-- PROBLEM SET --
(1) Please copy the Agaram Foundation page word for word, from "Educational Foundation in" to "Trust from 1979.".
(2) List the field labels in the bulleted list at the top of the Agaram Foundation page.

[PAGE TEXT Boundary: Start]

Agaram Foundation
- Formation: 25 September 2006; 19 years ago
- Headquarters: Chennai, Tamil Nadu
- Owner: Suriya Karthi
- Key people: Sivakumar
- Website: agaram.in

= Agaram Foundation =

Educational Foundation in Tamilnadu, India

Agaram Foundation is an educational foundation located in Tamil Nadu, India founded on 25 September 2006 by Tamil film actor Suriya. The foundation aims to help and improve the socio-economic status of rural society in Tamil Nadu by offering education to underprivileged students.

==Activities==
Sivakumar, father of Suriya and Karthi, used to provide financial assistance to students from rural areas through his Sivakumar Educational Trust from 1979.

[PAGE TEXT Boundary: End]
[EXERCISE DATA Boundary: Start]

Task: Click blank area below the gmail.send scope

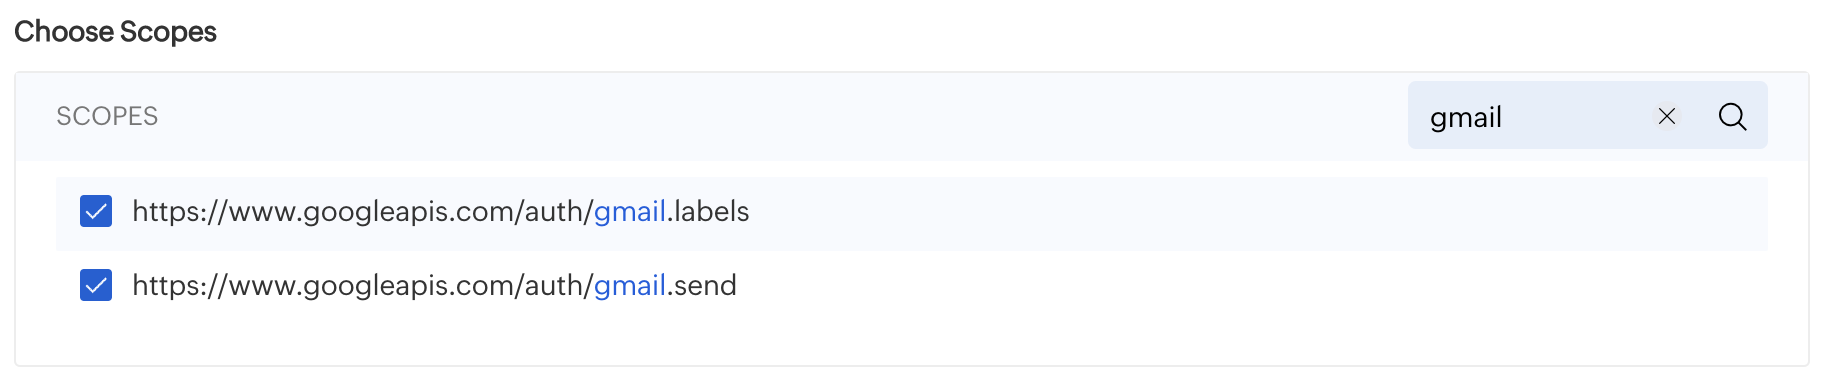Action: click(x=900, y=342)

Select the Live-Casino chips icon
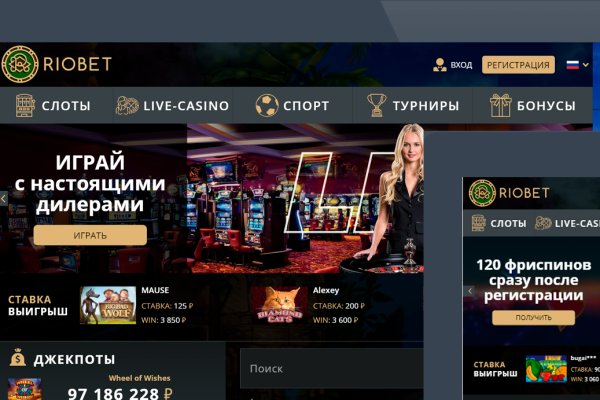click(127, 105)
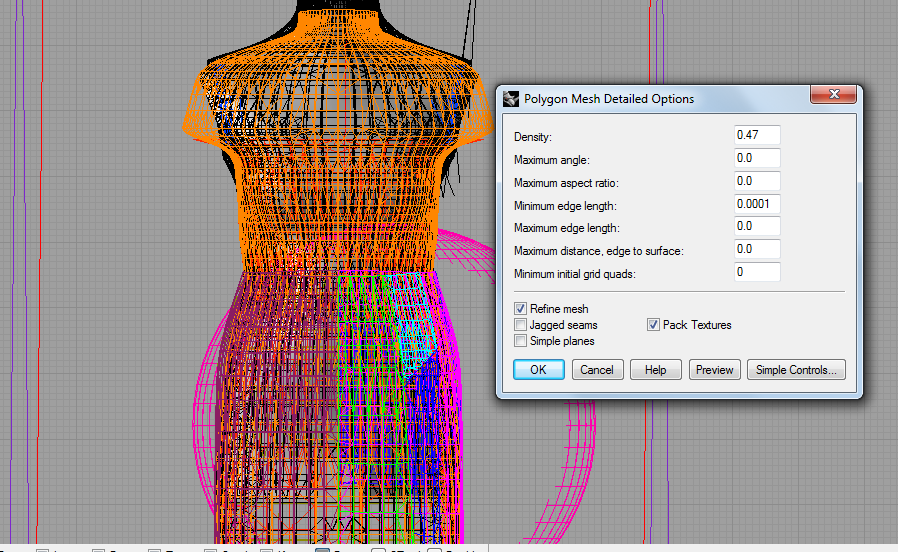This screenshot has width=898, height=552.
Task: Switch to Simple Controls view
Action: pyautogui.click(x=796, y=370)
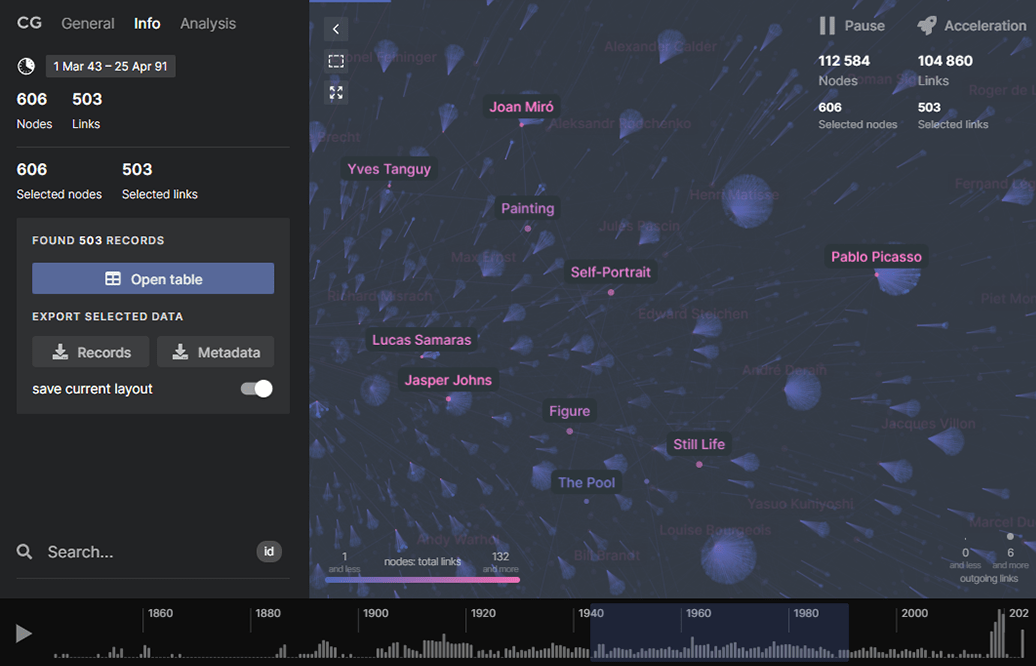Select the Pablo Picasso node label
Screen dimensions: 1036x666
876,257
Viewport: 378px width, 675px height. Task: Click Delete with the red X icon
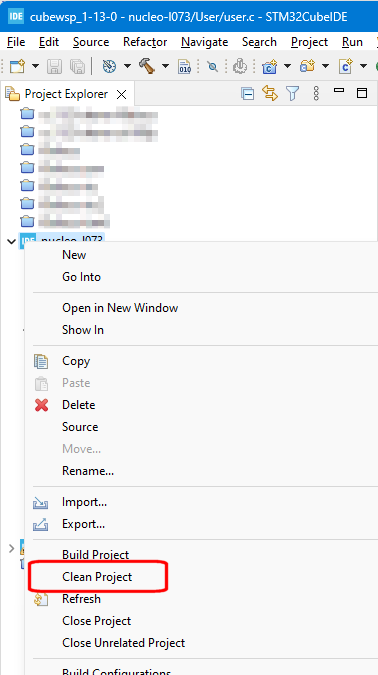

[EXERCISE DATA Boundary: End]

-- ANSWERS --
(1)
Educational Foundation in Tamilnadu, India

Agaram Foundation is an educational foundation located in Tamil Nadu, India founded on 25 September 2006 by Tamil film actor Suriya. The foundation aims to help and improve the socio-economic status of rural society in Tamil Nadu by offering education to underprivileged students.

==Activities==
Sivakumar, father of Suriya and Karthi, used to provide financial assistance to students from rural areas through his Sivakumar Educational Trust from 1979.

(2) Formation, Headquarters, Owner, Key people, Website